Tchad: la journée ville morte contre Idriss Déby largement suivie

Le président du Tchad Idriss Déby Itno, au pouvoir depuis 25 ans, veut briguer un cinquième mandat.
© MIGUEL MEDINA / AFP

L’appel à la journée ville morte de la coalition « Ça suffit » a été largement suivi dans différentes villes du pays, mercredi. Les associations entendaient empêcher le président Idriss Déby de briguer un cinquième mandat lors de la présidentielle du 10 avril prochain. A Ndjamena, les commerces et marchés ont été paralysés. L’administration a ouvert, mais a tourné au ralenti.

Ndjamena, la capitale tchadienne, avait des allures de jours fériés mercredi matin. Les marchés, échoppes, écoles étaient fermés. Il n’y avait pas beaucoup de transports, les rues étaient plutôt désertes.

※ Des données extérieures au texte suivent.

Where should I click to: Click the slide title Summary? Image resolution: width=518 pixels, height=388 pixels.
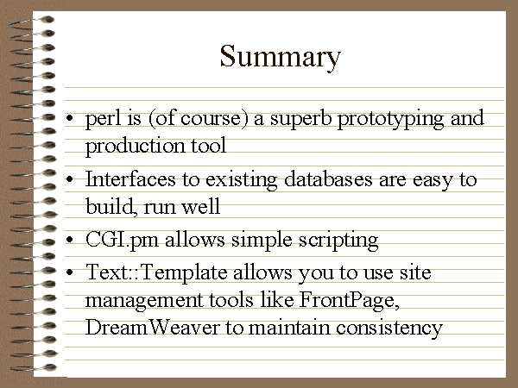(x=280, y=58)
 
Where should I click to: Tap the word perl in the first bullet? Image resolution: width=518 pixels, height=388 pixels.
(x=104, y=119)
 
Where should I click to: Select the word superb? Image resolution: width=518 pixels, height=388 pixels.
(x=300, y=119)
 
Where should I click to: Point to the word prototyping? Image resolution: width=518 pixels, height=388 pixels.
(x=390, y=120)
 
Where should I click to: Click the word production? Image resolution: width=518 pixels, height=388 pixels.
(x=136, y=147)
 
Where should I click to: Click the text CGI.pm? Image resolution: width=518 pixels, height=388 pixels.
(x=122, y=241)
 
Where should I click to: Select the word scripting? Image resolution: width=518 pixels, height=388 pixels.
(x=338, y=241)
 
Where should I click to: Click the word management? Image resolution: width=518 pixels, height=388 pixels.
(x=144, y=301)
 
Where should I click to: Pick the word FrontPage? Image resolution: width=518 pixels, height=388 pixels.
(x=349, y=300)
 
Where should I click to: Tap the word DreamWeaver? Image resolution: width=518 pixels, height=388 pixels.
(x=152, y=328)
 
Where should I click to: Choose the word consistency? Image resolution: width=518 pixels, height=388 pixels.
(x=389, y=329)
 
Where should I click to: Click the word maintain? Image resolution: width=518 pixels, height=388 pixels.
(x=289, y=328)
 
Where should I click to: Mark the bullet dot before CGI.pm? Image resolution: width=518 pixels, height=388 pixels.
(x=69, y=240)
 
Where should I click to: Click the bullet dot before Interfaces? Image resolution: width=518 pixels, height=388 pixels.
(x=69, y=179)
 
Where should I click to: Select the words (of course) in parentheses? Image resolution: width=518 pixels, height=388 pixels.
(x=199, y=119)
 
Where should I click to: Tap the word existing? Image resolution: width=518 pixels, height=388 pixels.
(x=241, y=180)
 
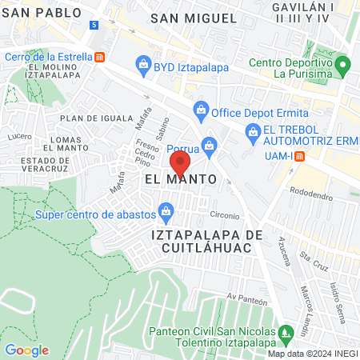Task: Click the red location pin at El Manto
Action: pos(181,164)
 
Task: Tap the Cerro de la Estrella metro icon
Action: pos(99,57)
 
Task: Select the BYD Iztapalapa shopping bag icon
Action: pos(143,62)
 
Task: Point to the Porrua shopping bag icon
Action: pos(210,145)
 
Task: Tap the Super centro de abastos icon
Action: pos(166,211)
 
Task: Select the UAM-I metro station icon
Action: pos(298,156)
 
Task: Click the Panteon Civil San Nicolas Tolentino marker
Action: pos(286,330)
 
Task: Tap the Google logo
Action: pos(26,350)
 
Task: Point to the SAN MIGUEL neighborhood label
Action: pos(194,18)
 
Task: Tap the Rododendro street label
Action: pos(311,191)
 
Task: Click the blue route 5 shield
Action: pos(94,26)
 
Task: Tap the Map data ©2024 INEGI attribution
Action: pos(312,354)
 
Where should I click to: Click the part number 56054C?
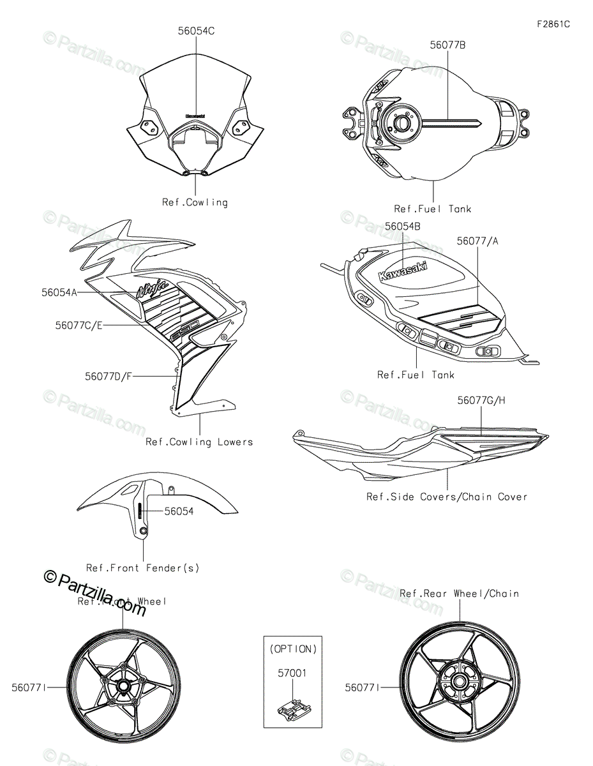point(196,30)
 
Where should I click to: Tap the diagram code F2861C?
point(553,24)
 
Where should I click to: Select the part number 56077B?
point(447,45)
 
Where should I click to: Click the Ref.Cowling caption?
point(195,202)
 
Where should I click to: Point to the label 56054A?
point(59,292)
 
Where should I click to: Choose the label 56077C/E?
point(79,325)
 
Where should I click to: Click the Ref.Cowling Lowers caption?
point(199,442)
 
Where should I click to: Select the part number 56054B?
point(403,225)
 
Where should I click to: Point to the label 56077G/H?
point(481,400)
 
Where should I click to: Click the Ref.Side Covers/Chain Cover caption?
point(447,496)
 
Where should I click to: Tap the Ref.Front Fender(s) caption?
point(143,567)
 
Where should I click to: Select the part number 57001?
point(293,672)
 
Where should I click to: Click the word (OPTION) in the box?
point(293,649)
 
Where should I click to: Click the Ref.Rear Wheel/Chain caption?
point(459,593)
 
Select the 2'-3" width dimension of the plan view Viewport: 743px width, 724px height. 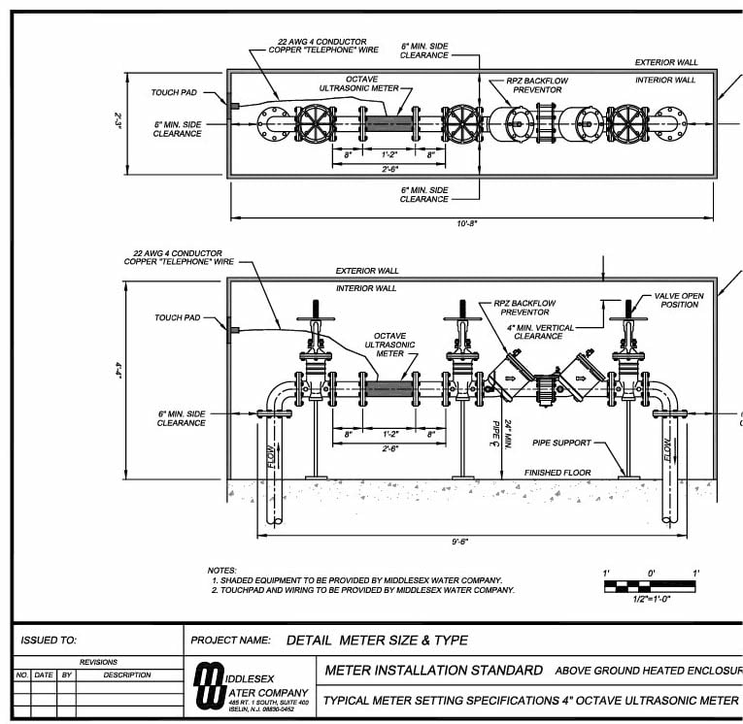(x=118, y=122)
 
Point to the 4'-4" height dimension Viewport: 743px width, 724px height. (x=118, y=370)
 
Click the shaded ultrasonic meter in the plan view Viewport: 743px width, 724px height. (x=388, y=123)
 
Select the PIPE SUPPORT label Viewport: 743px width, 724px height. (x=561, y=443)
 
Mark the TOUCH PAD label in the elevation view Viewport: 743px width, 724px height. (x=178, y=317)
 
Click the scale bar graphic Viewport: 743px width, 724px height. (x=650, y=586)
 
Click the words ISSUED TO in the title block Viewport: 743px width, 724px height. (x=48, y=641)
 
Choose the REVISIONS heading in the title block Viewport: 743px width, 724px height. (x=98, y=662)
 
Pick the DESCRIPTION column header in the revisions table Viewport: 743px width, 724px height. (x=127, y=675)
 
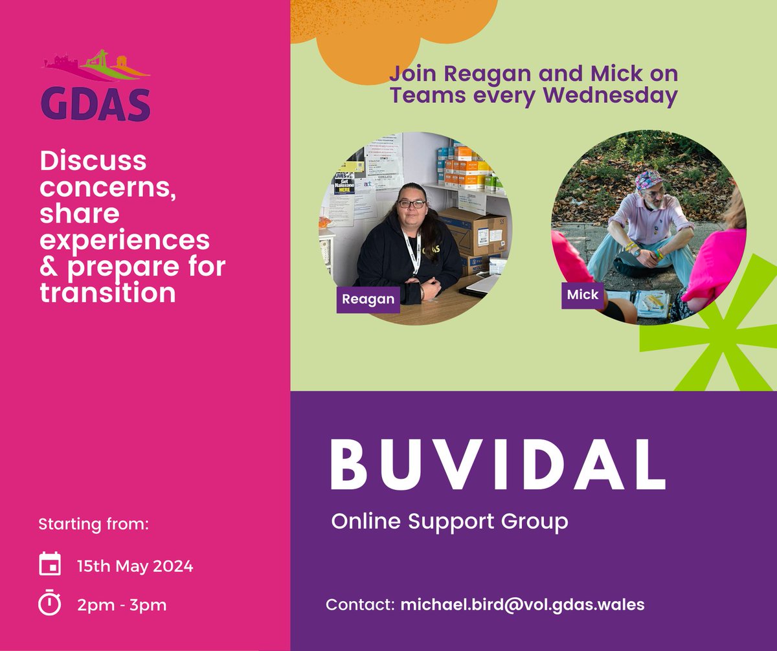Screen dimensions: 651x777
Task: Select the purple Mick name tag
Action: pyautogui.click(x=583, y=295)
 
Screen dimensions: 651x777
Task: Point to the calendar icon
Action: pyautogui.click(x=50, y=564)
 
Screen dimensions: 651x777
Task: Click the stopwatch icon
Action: pyautogui.click(x=50, y=603)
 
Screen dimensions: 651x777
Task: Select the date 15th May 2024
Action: pyautogui.click(x=135, y=566)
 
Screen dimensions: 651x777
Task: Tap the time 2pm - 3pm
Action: pyautogui.click(x=122, y=604)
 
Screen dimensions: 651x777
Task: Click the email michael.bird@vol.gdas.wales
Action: pyautogui.click(x=523, y=604)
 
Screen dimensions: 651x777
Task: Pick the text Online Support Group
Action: pyautogui.click(x=449, y=520)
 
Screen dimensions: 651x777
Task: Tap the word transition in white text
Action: pyautogui.click(x=107, y=292)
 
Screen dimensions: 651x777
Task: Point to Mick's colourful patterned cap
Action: pyautogui.click(x=648, y=178)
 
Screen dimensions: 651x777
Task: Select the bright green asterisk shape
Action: pyautogui.click(x=706, y=324)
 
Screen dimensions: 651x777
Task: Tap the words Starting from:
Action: pyautogui.click(x=94, y=523)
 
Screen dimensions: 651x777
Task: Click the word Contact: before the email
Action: pyautogui.click(x=360, y=604)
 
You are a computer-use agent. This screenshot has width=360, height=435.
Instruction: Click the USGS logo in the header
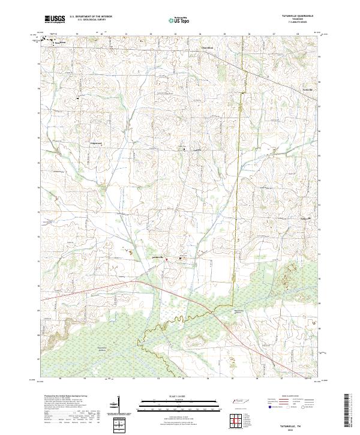[56, 19]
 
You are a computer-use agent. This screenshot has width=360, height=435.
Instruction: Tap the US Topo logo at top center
[180, 19]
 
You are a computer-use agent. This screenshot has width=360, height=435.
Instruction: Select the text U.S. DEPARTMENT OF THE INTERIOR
[91, 16]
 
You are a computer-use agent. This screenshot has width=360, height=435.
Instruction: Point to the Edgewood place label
[97, 144]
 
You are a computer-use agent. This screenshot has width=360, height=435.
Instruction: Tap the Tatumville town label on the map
[155, 258]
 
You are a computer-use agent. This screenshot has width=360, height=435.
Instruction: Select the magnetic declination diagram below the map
[114, 405]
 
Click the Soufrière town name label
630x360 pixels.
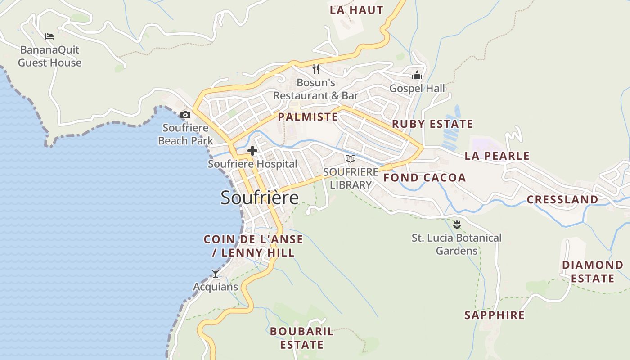tap(260, 198)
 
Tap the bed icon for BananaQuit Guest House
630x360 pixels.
tap(50, 36)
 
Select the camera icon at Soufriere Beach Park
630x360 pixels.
tap(185, 115)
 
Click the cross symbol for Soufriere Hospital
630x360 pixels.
tap(252, 151)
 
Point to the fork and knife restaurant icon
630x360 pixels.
tap(316, 69)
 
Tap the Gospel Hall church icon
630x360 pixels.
tap(417, 75)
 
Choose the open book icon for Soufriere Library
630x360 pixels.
tap(351, 158)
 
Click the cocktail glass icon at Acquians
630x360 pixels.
tap(216, 273)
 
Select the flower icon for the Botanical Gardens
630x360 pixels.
tap(457, 224)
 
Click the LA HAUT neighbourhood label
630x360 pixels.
tap(356, 10)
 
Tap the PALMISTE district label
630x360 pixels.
tap(308, 117)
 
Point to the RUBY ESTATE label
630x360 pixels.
tap(432, 124)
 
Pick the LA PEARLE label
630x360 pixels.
tap(497, 156)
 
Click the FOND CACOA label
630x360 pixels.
tap(424, 178)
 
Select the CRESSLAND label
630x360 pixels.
tap(562, 199)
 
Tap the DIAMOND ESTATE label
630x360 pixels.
tap(593, 271)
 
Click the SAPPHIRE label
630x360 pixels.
tap(495, 315)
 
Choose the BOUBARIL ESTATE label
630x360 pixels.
tap(302, 338)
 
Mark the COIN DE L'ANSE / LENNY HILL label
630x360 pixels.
tap(253, 246)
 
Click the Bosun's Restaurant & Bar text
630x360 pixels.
tap(316, 89)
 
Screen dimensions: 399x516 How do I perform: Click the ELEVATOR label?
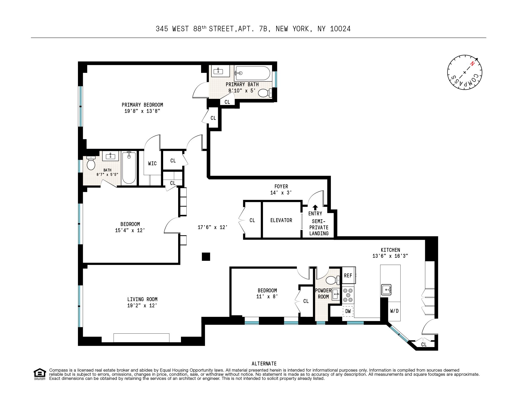(281, 220)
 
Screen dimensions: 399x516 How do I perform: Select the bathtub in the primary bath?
(253, 73)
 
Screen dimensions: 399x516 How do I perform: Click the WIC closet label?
(152, 163)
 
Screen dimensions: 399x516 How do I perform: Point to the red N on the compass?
(472, 64)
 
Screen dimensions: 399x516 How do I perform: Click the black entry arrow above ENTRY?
(315, 207)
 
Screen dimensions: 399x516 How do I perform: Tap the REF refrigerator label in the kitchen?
(348, 276)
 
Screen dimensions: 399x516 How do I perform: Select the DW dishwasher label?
(348, 311)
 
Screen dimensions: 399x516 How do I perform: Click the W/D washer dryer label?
(394, 311)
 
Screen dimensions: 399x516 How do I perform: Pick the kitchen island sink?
(386, 290)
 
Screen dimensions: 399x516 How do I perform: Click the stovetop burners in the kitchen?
(348, 295)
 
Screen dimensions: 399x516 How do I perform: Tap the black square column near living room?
(206, 256)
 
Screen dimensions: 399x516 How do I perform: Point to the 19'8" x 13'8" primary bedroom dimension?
(142, 111)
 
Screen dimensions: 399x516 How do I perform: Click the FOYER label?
(281, 186)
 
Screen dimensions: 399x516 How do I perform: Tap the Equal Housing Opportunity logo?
(40, 374)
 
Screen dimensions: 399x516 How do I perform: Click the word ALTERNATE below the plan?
(264, 364)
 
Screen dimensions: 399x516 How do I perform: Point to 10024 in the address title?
(340, 29)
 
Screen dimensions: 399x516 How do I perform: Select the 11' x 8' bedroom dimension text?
(267, 296)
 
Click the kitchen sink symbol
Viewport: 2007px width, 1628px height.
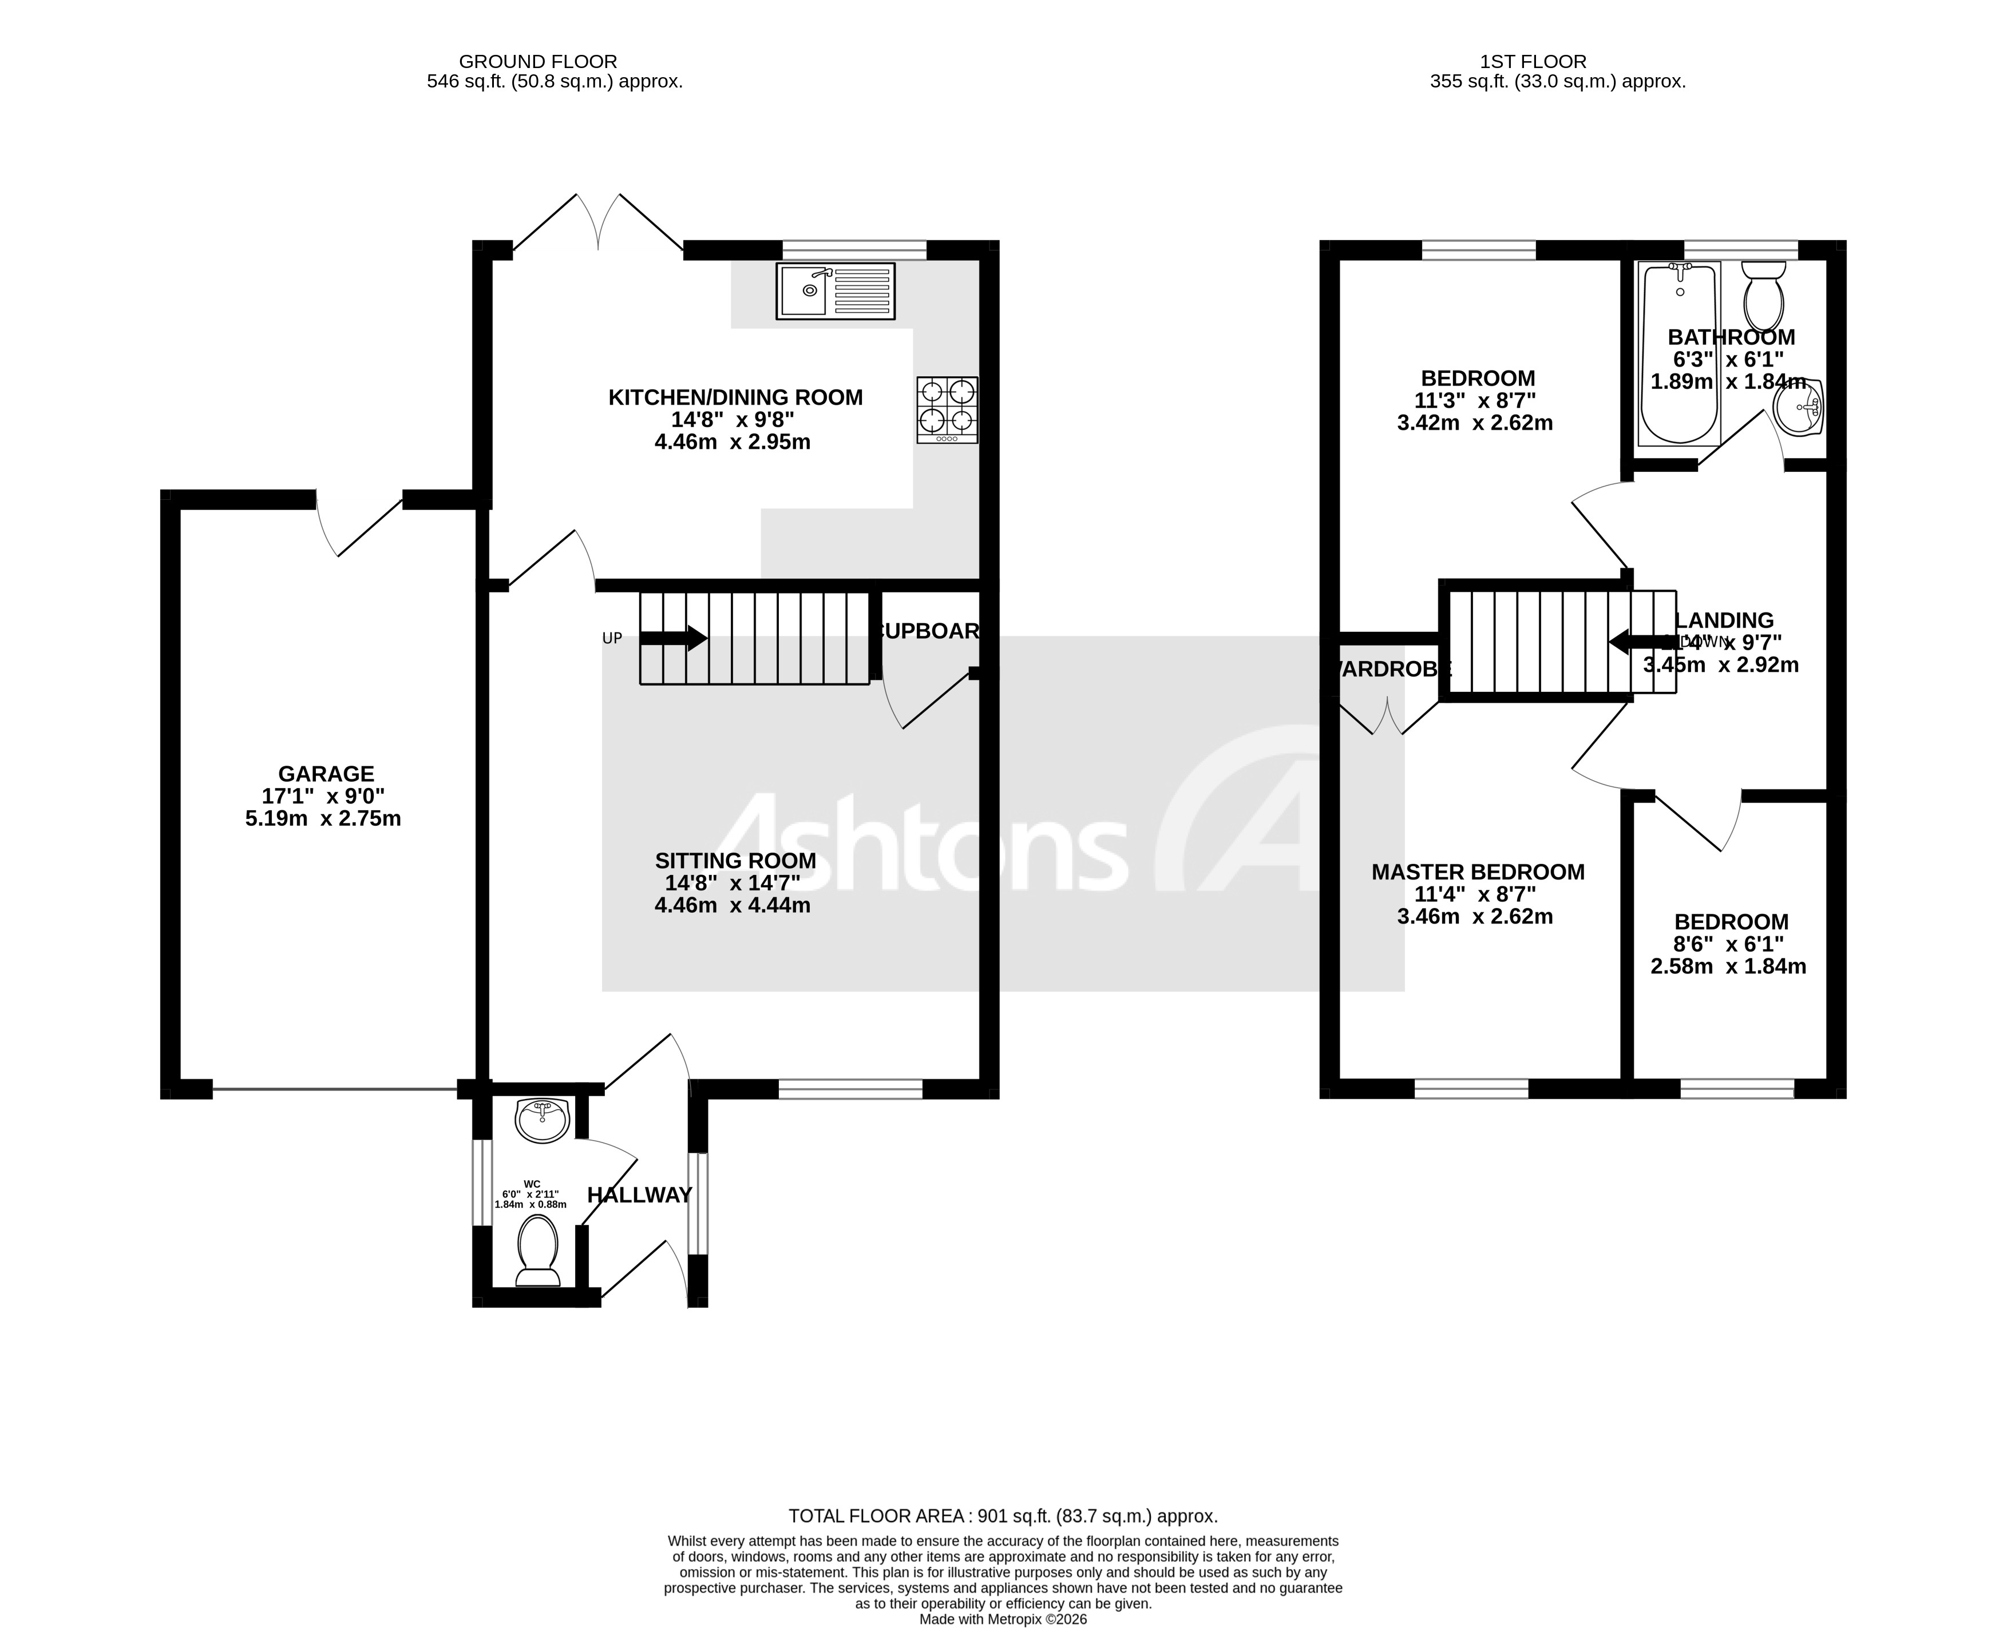(x=835, y=290)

Les Ndjaménois qui aspirent au départ d’Idriss Déby Itno sont restés chez eux : « Trop c’est trop, on n’en veut plus ! S’exclame ce Tchadien. Ce régime ne rend pas service. Si les Tchadiens avaient été comme d’autres peuples qui traversent pour aller en Occident, en Europe pour un avenir meilleur, on l’aurait fait. On en a marre de ce régime, nous sommes fatigués. Aujourd’hui, on ne veut pas aller aux élections comme les partis politiques nous le disent, on ne veut pas des élections. On veut un départ, on organise des élections après. Nous voulons des vrais élections sans Déby. »

Ceux qui ne sont pas du même avis se sont rendus au travail, même s’ils n’étaient pas nombreux. « Moi, je me lève le matin, chaque jour je vais chercher mon pain, le pain de mes enfants. Donc pourquoi je suivrais le mot d’ordre de la ville morte ? Cela ne me concerne pas du tout, estime ce Ndjaménois. Si l’autorité vous interdit quelque chose, pourquoi insister ? Moi je dis, ce n’est pas mon problème. On n’a vraiment pas les mêmes problèmes. »

Une chose est sûre, la société civile vient de montrer qu’elle peut mobiliser contrairement à l’opposition qui n’a pas réussi à faire sortir la foule pour sa marche pacifique de mardi, interdite par les autorités.